Frequently asked questions

 

1.  What is a Home Inspector?

A licensed home inspector is a rare breed of surveyor!  The qualification was launched in preparation for the then government's flagship Home Information Pack policy.  The original idea was that all Home Information Packs (HIPs) would contain a survey, known as a home condition report (HCR) and this would include the new Energy Performance Certificate (EPC).  Training courses for Home Inspectors were launched in early 2006, but by the summer of that year the government realised that there would not be enough surveyors to cope with the anticipated demand at the scheduled launch of HIPs the following year, so they decided to make the home condition report element of the HIP voluntary.  After the next general election the new coalition government abolished HIPs altogether, but the EPC was retained and remains an important part of the home buying/renting landscape to this day.

2.  What camera gear do you use - Canon or Nikon?

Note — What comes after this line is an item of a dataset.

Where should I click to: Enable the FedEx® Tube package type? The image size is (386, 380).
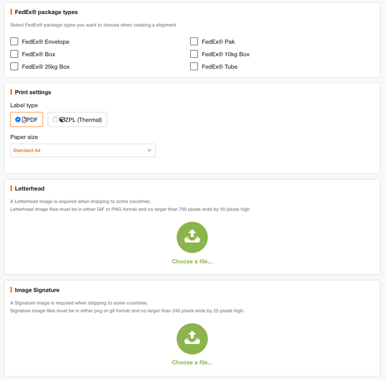194,66
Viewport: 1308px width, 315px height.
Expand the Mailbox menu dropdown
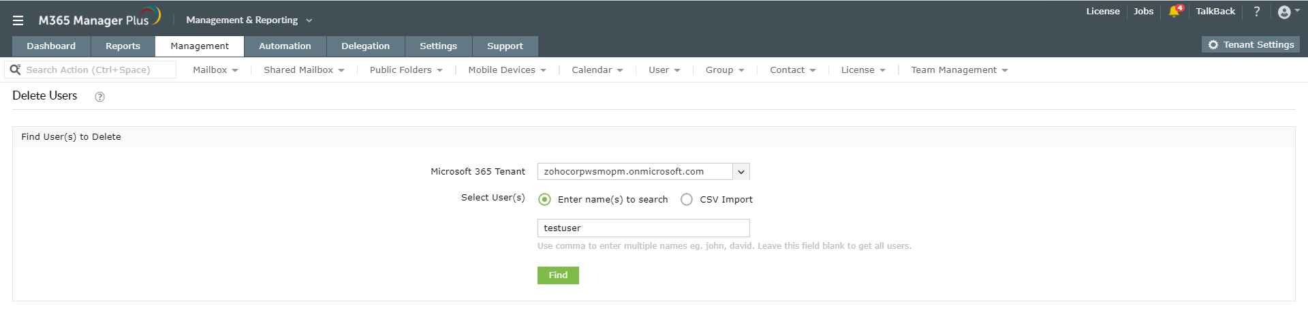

Neither as it happens.  Olympus is my choice of camera manufacturer, specifically the OM-D E-M1.  I currently have two of the original Mk1 bodies and a MkII, with various M.Zuiko pro lenses.  I was an early adopter of the now widely used mirrorless camera format, and the Olympus cameras, with their relatively compact bodies and lenses, excellent image quality, and ease of use, give me all that I need for the types of photography I do.

3.  What camera settings do you use?

I'm often asked this at property photography shoots and my answer is 'manual.'  Interior photography is all about balancing the available natural light with additional flash lighting that is added, and for me the best way to achieve this with complete consistency is to take full control.  Many music photographers also shoot in manual, but 'aperture priority' is my choice in this environment, mainly because my brain isn't quick enough to keep up with the ever changing stage lighting, and I'd rather let the camera take over metering decisions so I can concentrate on composition, keeping the shutter speed in check by making ISO adjustments where necessary.

4.  How long have you been taking photos?

My interest in photography started in the early 1980s when I studied the subject as part of a full-time two year estate agency national diploma qualification at Norwich City College.  Learning photography techniques, the importance of composition and the interaction between shutter speed, aperture and film speed (ISO) in a structured way really struck a chord with me and photography became my main hobby after that. 

5.  Do you do weddings?

Wedding photography is not a service I offer, and I have absolutely no plans to do so on my own.  I have genuine admiration of all wedding photographers, especially those who work alone - being able to handle the demands of the day while consistently capturing creative images is a true skill possessed by very few photographers. However, I do work as a 'second shooter' assisting a good friend of mine and fabulous photographer, Simon Watson, and at the time of writing I have assisted him with over 30 weddings.  More details about this can be found under the Services tab - Working with other photographers, including a link to Simon's web site.

6.  What do the colours in your logo signify?

The seven colours in my logo are muted versions of the A-G energy performance certificate bands, with A dark green and red for the bottom band, G.

7.  Why do you do mainly property photography?

I was an estate agent for 27 years, and always loved the photography element of that work the most.  Taking good quality photos is not the only consideration for property photographers - the shots must be relevant too, capturing the essence of the home and its key selling points.  My long experience in the property industry does give me an advantage in this respect, and therefore property was an obvious choice when I decided to pursue my photography dream in 2013.

8.  I bet you'd rather be photographing a country house than my flat eh?

My time in estate agency was spent in general practice, selling all types of properties from the smallest to large country homes.  I'm genuinely just as happy photographing a beautifully presented flat or terrace house as I am a riverside home or country house in several acres.  A property seller who has made every effort to present their home well should benefit from good quality photos regardless of property type and size.

9.  I thought estate agents took their own photos?

Many still do, but increasingly agents are realising that good quality photographs are an essential selling tool.  Gone are the days when home buyers visited agents in person, collecting arm fulls of printed details.  Nowadays most people make viewing decisions based on what they see on Rightmove and other property portals, often by looking at the photos, the floor plan and paying little attention to the written information.  This is why photos are so important.  Of course, I'm not saying that estate agents are terrible photographers - many are excellent, but I know from personal experience that it's difficult to prioritise time for editing shots to get them 'just right' when the phone is ringing, there are important emails to answer and a full diary of appointments to consider.  I would say that out of the total time devoted to each property photography job only about half is spent taking the photos - the rest is taken up editing, and that's what makes all the difference.